Write the data below out again, exactly as each line reads.

Saved data entries:
★ ★ ★

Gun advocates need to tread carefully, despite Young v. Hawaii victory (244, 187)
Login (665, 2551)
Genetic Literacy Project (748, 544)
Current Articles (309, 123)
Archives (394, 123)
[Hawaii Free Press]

★ ★ ★

### Problem solution
Gun advocates need to tread carefully, despite Young v. Hawaii victory (244, 187)
Login (665, 2551)
Genetic Literacy Project (748, 544)
Current Articles (309, 123)
Archives (394, 123)
[Hawaii Free Press]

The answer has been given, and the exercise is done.